2014 January Core API Meeting Notes

This meeting was called to discuss moving forward with an extraction of the “core” NuPIC API C++ codebase from the current nupic repository, which was the #1 request of the NuPIC community when polled.

Goals of the Meeting

  • Define technical tasks required for defining and extracting core components within NuPIC
  • Concrete, tangible tasks for the advancement of the API and the extraction of nupic-core

In Attendance

  • Subutai Ahmad
  • Scott Purdy
  • Austin Marshall
  • Matt Taylor

Terms

  • nupic-core: refers to the C++ codebase within NuPIC, which will be extracted into its own repository and contain its own API
  • nupic: the current NuPIC codebase as it is today, containing all C++ and Python code.

Topics Discussed

  • Extraction of C++ Core into nupic-core
  • Definition of nupic-core API
  • Renaming terms
  • How to handle encoders during extraction
  • Standardized serialization
  • CMake

nupic-core Defined

CLA as a technology is applicable to many industries and problem domains. The goal of nupic-core is to support as large a set of possible environments, languages, and platforms as possible. As such, nupic-core should contain only C++ code. It will contain reference implementations of the core algorithms within NuPIC. It should have as few external dependencies as possible (apr and boost are two that we rely on today). There will be a high bar for code changes within this repository, as it will be the central engine of NuPIC, and any changes (no matter how insignificant) could have an impact on the performance of the CLA.

nupic-core will be designed so that language bindings for other languages can be created easily. nupic-core itself though will not contain these bindings.

C++ Core Extraction

Current “core”

C++ Core currently contains:

  • support routines (sparse matrix libs, os independent code (such as a timer class), etc.)
  • reference spatial pooler implementation
  • Network API (Link, Region, etc.). These are described here

Some things that currently exist in python code should eventually be translated into nupic-core as pure C++:

  • reference “temporal pooler” implementation
  • core encoders: some of them are general enough to exist within nupic-core, and will likely be reused by many client projects.
  • OPF and CLA Model (??), currently in python

Details of the Initial Extraction

  • temporal pooler would still be in python
  • build system would be more complex because of dependency issues
    • how do we update CI and define a passing build?
    • python codebase (nupic) will still need to compile nupic-core and run integration tests against it
  • nupic-core needs its own set of tests around the official API
  • Could be done in a few days
  • curent nta dir has all C++ (the core)
  • python bindings are in lang/py
  • nupic-core needs its own set of tests

See NuPIC Core Extraction Plan for details.

nupic-core Extensibility

Users can provide their own TP or SP in whatever language they wish.

- - -

» Exercises
(1) According to the meeting notes, which two external dependencies does nupic-core rely on today?
(2) Please translate this sentence from the meeting notes into Spanish: "CLA as a technology is applicable to many industries and problem domains."
(3) Update the meeting notes text between "This meeting was" and "community when polled.", inclusive, so that "community" becomes "user base", and give that span again.

» Source excerpt
- - -

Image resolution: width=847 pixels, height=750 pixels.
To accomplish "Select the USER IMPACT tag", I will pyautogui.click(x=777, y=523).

- - -

» Solutions for each task
(1) apr and boost

(2) El CLA, como tecnología, es aplicable a muchas industrias y dominios de problemas.

(3)
This meeting was called to discuss moving forward with an extraction of the “core” NuPIC API C++ codebase from the current nupic repository, which was the #1 request of the NuPIC user base when polled.